• **Task statement**
Write out every line of the items below as a numbered list, leaving out any blank lines.

═══ Data for this exercise ═══

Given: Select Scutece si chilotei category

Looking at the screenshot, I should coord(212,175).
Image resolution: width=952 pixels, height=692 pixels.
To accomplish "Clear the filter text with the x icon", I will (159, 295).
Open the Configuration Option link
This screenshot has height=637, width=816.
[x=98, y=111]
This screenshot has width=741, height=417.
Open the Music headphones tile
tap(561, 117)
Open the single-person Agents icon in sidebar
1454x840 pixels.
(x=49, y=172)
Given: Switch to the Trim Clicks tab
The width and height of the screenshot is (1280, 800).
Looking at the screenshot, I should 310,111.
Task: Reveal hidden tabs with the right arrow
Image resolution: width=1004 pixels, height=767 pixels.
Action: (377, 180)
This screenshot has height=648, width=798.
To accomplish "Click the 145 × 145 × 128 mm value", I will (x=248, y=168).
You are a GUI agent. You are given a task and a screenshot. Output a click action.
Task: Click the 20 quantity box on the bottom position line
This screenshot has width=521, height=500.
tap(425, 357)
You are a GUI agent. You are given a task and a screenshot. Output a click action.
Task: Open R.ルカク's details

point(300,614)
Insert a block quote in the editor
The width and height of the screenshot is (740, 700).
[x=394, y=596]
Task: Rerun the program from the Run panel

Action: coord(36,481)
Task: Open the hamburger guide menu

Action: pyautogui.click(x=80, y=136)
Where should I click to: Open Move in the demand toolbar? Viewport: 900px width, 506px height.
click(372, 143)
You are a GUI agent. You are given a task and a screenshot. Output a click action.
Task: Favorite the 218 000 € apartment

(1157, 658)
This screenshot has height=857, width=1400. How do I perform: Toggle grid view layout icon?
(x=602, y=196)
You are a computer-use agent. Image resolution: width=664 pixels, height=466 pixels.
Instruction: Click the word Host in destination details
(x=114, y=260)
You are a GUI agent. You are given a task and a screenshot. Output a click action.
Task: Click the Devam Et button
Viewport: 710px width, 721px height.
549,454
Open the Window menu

═══

• **Worked answer**
1. Given: Select Scutece si chilotei category
2. Looking at the screenshot, I should coord(212,175).
3. Image resolution: width=952 pixels, height=692 pixels.
4. To accomplish "Clear the filter text with the x icon", I will (159, 295).
5. Open the Configuration Option link
6. This screenshot has height=637, width=816.
7. [x=98, y=111]
8. This screenshot has width=741, height=417.
9. Open the Music headphones tile
10. tap(561, 117)
11. Open the single-person Agents icon in sidebar
12. 1454x840 pixels.
13. (x=49, y=172)
14. Given: Switch to the Trim Clicks tab
15. The width and height of the screenshot is (1280, 800).
16. Looking at the screenshot, I should 310,111.
17. Task: Reveal hidden tabs with the right arrow
18. Image resolution: width=1004 pixels, height=767 pixels.
19. Action: (377, 180)
20. This screenshot has height=648, width=798.
21. To accomplish "Click the 145 × 145 × 128 mm value", I will (x=248, y=168).
22. You are a GUI agent. You are given a task and a screenshot. Output a click action.
23. Task: Click the 20 quantity box on the bottom position line
24. This screenshot has width=521, height=500.
25. tap(425, 357)
26. You are a GUI agent. You are given a task and a screenshot. Output a click action.
27. Task: Open R.ルカク's details
28. point(300,614)
29. Insert a block quote in the editor
30. The width and height of the screenshot is (740, 700).
31. [x=394, y=596]
32. Task: Rerun the program from the Run panel
33. Action: coord(36,481)
34. Task: Open the hamburger guide menu
35. Action: pyautogui.click(x=80, y=136)
36. Where should I click to: Open Move in the demand toolbar? Viewport: 900px width, 506px height.
37. click(372, 143)
38. You are a GUI agent. You are given a task and a screenshot. Output a click action.
39. Task: Favorite the 218 000 € apartment
40. (1157, 658)
41. This screenshot has height=857, width=1400. How do I perform: Toggle grid view layout icon?
42. (x=602, y=196)
43. You are a computer-use agent. Image resolution: width=664 pixels, height=466 pixels.
44. Instruction: Click the word Host in destination details
45. (x=114, y=260)
46. You are a GUI agent. You are given a task and a screenshot. Output a click action.
47. Task: Click the Devam Et button
48. Viewport: 710px width, 721px height.
49. 549,454
50. Open the Window menu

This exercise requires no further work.